Anzeige
Neulich hat er in der Berliner Philharmonie gespielt, wie immer auswendig. Er ist ein Social-Media-Star, jetzt kommt er nach Münster. Warum Orgel?
Herr Liebermann, Sie kommen gerade von einem Konzert in Budapest zurück, wo Sie sämtliche Triosonaten von Johann Sebastian Bach gespielt haben. Macht knapp anderthalb Stunden – und Sie spielen alles auswendig. Wie schaffen Sie das?
Wie der Name schon sagt, bestehen die Triosonaten aus drei voneinander unabhängigen Stimmen – also für die linke Hand, die rechte Hand und für die Füße im Pedal. Bach hat sie für seinen ältesten Sohn Wilhelm Friedemann als Übungsstücke geschrieben, damit er ein großer Organist wird. Sie sind tatsächlich kognitiv eine echte Herausforderung. Für gewöhnlich wird im Konzert eine Triosonate gespielt, wenn man Glück hat zwei.

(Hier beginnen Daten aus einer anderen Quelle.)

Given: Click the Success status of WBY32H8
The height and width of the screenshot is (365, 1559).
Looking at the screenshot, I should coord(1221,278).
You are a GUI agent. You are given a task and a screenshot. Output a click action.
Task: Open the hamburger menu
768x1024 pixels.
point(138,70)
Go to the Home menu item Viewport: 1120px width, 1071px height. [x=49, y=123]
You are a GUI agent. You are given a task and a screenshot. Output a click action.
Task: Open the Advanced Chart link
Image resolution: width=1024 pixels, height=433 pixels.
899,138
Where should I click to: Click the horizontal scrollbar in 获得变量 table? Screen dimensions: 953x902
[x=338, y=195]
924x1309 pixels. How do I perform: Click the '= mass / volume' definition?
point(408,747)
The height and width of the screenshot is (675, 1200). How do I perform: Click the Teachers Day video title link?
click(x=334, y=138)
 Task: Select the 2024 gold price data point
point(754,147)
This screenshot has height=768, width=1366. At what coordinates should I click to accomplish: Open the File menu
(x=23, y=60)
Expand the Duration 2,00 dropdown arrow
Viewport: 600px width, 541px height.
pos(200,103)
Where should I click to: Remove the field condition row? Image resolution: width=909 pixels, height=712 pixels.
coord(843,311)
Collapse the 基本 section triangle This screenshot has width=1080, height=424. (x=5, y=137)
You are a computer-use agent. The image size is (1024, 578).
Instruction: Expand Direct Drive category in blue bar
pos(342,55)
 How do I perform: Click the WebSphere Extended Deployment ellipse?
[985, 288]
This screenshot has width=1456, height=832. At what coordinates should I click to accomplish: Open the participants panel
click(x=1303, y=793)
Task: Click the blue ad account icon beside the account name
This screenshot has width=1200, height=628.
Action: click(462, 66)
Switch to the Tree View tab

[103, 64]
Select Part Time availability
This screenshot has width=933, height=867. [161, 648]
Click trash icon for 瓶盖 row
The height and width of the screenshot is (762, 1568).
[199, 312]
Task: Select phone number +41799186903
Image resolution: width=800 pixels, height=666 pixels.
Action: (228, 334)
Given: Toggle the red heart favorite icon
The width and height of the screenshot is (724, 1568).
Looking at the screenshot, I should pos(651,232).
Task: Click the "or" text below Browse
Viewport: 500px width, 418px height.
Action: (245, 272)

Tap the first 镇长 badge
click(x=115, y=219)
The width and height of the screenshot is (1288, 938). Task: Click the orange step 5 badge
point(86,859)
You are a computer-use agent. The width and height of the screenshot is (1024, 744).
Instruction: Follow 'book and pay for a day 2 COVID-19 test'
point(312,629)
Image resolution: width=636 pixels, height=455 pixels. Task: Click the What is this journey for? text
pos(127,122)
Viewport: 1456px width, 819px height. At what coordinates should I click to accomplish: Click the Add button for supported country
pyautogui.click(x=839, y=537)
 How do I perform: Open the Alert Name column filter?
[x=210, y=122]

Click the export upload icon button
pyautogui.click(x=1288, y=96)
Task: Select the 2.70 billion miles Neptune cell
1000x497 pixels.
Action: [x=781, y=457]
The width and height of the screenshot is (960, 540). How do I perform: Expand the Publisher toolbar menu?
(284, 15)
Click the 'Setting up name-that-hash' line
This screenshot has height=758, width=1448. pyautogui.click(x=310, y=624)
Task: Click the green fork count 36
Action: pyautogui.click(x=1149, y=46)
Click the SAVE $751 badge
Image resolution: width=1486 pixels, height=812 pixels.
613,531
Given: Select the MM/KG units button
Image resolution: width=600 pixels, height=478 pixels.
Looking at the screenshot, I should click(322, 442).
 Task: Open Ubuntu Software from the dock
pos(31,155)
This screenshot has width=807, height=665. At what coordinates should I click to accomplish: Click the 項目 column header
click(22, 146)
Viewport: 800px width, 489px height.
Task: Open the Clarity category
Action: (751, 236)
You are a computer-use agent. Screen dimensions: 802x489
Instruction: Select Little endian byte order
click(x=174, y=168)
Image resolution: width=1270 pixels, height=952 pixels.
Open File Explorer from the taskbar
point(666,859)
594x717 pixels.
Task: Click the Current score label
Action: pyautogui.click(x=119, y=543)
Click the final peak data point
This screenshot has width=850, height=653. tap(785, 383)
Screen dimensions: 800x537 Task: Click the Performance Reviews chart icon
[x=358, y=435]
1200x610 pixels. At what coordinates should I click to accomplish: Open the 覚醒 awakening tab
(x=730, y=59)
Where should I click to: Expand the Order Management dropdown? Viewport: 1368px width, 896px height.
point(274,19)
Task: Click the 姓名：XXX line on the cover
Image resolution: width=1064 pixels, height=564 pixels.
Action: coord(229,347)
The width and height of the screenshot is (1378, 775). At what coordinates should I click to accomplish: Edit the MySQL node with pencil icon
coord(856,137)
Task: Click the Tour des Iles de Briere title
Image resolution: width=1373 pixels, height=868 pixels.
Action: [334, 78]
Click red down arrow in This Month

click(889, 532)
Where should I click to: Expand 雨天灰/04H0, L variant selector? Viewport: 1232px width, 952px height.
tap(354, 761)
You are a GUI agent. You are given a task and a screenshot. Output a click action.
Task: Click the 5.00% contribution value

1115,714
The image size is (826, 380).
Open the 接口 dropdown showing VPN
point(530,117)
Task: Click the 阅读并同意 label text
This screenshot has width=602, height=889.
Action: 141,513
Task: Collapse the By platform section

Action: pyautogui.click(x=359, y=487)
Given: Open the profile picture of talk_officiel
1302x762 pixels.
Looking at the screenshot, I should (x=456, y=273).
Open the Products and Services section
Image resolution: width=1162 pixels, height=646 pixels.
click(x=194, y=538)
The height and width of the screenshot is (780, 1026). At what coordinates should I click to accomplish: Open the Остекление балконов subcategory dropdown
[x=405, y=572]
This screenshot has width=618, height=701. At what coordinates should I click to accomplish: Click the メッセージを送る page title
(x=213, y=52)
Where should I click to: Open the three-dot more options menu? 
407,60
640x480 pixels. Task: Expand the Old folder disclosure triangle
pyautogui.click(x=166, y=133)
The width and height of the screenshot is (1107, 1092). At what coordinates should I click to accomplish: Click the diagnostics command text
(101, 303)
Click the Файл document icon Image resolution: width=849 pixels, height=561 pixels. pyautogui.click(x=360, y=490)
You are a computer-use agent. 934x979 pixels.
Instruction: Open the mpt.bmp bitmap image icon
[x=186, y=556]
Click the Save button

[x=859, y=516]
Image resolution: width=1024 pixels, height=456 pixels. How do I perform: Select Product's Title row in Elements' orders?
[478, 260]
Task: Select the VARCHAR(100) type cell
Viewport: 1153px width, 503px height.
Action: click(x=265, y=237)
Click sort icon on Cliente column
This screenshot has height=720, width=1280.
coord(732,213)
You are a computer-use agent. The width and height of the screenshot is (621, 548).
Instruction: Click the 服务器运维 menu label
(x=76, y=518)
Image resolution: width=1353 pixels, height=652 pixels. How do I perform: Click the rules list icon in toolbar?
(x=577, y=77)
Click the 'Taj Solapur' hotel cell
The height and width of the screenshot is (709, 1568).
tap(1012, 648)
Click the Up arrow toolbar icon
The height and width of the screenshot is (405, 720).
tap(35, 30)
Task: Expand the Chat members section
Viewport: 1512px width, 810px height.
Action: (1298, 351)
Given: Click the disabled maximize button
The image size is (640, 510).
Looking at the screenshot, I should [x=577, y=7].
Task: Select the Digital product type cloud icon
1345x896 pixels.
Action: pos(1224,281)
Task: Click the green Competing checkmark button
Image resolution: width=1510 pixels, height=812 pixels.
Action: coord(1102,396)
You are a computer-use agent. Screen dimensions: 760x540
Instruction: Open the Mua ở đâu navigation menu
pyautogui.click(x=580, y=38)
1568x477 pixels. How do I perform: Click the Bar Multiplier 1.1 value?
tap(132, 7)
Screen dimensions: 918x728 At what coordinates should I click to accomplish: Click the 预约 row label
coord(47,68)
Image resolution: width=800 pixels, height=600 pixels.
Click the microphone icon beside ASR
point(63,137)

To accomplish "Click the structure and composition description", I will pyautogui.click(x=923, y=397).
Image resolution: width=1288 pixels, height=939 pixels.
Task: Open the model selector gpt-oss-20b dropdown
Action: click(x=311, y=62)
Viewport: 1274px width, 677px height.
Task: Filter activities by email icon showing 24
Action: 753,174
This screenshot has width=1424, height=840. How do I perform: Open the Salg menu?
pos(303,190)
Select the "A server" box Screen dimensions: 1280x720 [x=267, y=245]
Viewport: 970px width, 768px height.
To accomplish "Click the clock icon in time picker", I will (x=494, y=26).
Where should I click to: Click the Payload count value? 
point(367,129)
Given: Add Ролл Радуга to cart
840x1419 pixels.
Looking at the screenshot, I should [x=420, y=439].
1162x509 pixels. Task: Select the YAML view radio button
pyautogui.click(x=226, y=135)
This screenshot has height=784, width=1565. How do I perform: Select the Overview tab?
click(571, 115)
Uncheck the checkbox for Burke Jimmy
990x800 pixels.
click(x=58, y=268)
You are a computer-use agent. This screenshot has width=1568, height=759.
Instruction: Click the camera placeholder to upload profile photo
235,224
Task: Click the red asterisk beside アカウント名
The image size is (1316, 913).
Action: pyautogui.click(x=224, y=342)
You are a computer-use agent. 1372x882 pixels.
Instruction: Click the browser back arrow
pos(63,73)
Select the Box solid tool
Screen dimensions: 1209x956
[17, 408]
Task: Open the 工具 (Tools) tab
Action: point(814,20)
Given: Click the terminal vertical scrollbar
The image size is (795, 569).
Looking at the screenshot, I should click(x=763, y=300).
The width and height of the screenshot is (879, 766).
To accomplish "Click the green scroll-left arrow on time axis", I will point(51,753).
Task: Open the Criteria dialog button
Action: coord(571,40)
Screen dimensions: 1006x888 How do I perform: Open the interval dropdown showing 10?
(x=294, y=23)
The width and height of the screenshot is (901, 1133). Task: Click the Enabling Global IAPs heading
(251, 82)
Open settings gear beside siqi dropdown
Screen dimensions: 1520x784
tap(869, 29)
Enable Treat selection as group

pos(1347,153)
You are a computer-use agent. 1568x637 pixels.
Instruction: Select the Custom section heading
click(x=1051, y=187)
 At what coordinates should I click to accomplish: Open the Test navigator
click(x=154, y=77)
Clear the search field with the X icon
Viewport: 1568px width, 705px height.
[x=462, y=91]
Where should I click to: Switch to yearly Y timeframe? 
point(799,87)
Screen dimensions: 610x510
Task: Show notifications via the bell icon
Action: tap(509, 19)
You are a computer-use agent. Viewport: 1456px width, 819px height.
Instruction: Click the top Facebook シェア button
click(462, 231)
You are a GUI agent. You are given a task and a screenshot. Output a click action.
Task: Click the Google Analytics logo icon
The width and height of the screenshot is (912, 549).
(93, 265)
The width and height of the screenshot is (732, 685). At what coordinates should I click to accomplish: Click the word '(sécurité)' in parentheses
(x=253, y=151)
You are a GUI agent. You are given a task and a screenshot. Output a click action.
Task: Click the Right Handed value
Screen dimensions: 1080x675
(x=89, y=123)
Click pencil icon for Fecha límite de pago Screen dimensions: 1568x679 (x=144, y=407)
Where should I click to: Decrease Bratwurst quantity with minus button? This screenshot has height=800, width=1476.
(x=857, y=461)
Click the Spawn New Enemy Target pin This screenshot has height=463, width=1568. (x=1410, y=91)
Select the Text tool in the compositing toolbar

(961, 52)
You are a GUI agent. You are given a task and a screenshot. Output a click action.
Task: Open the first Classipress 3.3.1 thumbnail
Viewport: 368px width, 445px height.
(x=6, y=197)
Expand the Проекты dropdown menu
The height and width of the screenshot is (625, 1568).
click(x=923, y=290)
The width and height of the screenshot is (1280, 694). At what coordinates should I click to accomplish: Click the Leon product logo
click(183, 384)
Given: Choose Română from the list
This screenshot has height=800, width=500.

Aber ich liebe die Herausforderung. Warum es mir leichtfällt, alle sechs Triosonaten auswendig zu spielen, kann ich nicht genau erklären. Vermutlich spielt eine gewisse Veranlagung eine Rolle. Wenn ich ein Werk oft genug gespielt habe, gelingt es mir in der Regel recht mühelos, es auswendig wiederzugeben. Meine Finger machen automatisch das, was sie machen sollen.
Nebenbei machen Sie auch noch Abi – wie bekommen Sie das alles in Ihren Kopf? Fällt Ihnen die Schule leicht?
Eigentlich schon – außer Mathe. Am Freitag ist Mathe-Klausur, am Mittwoch Englisch. Für Englisch habe ich schon ein bisschen gelernt, für Mathe noch nicht.
Sie sind 19 Jahre alt und doch schon ein alter Hase auf der Orgel, spielen so ziemlich alle großen Werke. Wie haben Sie das Instrument entdeckt – was faszinierte sie?
Ich habe mit zwölf an der Orgel angefangen, aber davor habe ich schon Klavier gespielt. Ich wollte die Orgel einfach ausprobieren, die ja schon optisch, aber auch von der Klangfülle her ziemlich beeindruckend ist. Kein Instrument reicht da heran! Ich mag es gern, wenn ich auf viele Dinge gleichzeitig achten muss. Ich muss die Registrierung im Kopf haben, dazu das eigentliche Spiel mit Händen und Füßen und auf verschiedenen Manualen – das macht mir unglaublich viel Spaß.
Orgelmusik ist im herkömmlichen Sinn „klassische Musik“. Die meisten Ihrer Altersgenossen hören wohl eher andere Musik. Was fasziniert Sie an klassischer Musik?
Klassische Musik ist einfach ganz hohe Kunst! Vor allem Johann Sebastian Bach, den ich für den größten Komponisten halte, hat Musik geschrieben, die heilig ist. Sicherlich hat das mit seiner tiefen Gottesverbundenheit zu tun. Diese alte Musik war die Popmusik seiner Zeit, sie ist bis heute aktuell – ich frage mich, ob die Popmusik von heute in 300 Jahren genauso viel gespielt werden wird.